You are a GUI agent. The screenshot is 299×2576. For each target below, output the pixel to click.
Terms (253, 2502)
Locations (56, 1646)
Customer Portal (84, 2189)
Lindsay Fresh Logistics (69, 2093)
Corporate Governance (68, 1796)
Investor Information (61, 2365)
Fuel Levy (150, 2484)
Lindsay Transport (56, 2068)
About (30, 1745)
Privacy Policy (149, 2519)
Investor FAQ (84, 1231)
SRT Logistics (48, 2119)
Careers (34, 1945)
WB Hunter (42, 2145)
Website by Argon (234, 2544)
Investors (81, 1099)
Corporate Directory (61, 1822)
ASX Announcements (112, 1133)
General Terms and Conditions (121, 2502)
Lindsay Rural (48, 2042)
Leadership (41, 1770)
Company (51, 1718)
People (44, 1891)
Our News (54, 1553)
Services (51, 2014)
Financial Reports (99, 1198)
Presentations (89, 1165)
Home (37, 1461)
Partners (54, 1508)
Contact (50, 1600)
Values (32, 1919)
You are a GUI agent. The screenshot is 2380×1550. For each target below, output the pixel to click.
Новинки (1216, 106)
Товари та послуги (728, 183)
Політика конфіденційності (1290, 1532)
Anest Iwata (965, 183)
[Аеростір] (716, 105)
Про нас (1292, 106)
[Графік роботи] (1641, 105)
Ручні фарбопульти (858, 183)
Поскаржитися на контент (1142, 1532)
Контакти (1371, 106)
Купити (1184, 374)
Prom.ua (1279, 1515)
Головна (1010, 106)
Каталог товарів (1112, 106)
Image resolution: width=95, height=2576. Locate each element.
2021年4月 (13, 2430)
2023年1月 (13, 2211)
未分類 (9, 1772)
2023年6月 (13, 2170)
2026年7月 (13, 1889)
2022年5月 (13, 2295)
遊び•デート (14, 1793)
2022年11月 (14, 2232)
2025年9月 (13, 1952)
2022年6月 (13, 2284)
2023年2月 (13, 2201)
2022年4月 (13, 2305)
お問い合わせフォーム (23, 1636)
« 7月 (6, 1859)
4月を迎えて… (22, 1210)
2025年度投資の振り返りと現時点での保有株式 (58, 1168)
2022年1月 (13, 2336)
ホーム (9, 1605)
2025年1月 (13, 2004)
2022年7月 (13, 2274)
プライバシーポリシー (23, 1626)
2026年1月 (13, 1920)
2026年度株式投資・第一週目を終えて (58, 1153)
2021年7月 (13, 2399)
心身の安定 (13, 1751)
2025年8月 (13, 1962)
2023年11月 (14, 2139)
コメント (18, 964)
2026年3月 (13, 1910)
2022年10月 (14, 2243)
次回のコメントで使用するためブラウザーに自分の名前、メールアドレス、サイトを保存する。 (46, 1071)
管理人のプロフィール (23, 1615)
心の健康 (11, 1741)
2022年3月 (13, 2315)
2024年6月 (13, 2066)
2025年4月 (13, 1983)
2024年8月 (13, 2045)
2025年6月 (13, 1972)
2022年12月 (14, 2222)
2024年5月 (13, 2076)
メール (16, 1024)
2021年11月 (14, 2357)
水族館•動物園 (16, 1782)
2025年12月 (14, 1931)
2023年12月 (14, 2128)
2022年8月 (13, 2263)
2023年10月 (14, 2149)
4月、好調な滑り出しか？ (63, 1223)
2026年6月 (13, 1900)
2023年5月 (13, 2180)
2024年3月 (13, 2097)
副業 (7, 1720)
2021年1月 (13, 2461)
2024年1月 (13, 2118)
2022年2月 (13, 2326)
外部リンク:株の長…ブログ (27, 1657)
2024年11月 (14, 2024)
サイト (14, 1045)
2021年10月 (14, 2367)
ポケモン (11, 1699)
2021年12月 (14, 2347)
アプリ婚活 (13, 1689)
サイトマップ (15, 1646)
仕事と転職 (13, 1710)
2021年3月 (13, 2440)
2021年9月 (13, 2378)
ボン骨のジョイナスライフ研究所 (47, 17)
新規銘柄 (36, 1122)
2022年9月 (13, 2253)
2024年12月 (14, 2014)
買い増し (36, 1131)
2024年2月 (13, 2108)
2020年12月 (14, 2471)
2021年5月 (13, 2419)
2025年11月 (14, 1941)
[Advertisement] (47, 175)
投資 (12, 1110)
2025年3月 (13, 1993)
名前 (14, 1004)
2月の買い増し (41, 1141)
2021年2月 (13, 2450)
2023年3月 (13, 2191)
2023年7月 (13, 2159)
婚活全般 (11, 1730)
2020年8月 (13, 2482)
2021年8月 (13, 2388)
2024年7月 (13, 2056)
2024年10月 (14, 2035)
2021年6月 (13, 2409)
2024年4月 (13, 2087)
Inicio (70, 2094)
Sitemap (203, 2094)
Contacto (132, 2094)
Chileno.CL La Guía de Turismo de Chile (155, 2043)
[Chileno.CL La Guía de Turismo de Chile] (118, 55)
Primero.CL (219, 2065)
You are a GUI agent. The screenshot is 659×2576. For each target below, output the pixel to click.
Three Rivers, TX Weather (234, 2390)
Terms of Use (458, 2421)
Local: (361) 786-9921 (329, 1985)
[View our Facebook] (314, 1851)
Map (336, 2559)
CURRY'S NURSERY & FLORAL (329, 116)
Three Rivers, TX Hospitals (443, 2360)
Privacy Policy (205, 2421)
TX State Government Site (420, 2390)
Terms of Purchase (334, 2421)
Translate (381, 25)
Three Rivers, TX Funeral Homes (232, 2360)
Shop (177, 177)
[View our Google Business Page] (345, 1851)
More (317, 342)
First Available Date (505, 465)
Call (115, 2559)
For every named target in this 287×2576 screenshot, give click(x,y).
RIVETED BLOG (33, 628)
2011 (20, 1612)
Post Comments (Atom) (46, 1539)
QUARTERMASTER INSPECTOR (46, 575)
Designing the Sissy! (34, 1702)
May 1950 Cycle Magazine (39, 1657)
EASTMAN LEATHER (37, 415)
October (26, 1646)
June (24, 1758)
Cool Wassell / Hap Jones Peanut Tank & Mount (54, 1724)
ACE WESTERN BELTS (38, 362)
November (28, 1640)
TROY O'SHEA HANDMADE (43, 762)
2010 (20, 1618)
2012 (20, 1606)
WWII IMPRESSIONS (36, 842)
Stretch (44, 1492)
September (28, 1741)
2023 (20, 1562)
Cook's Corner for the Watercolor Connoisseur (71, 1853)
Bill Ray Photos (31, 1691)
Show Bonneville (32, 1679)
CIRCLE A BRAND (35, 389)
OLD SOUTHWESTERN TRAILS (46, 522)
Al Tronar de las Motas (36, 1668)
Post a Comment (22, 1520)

== == ==

- Exercise requirements
Extract all lines from the material above that include the word "Guía".

- Written answer
Chileno.CL La Guía de Turismo de Chile (155, 2043)
[Chileno.CL La Guía de Turismo de Chile] (118, 55)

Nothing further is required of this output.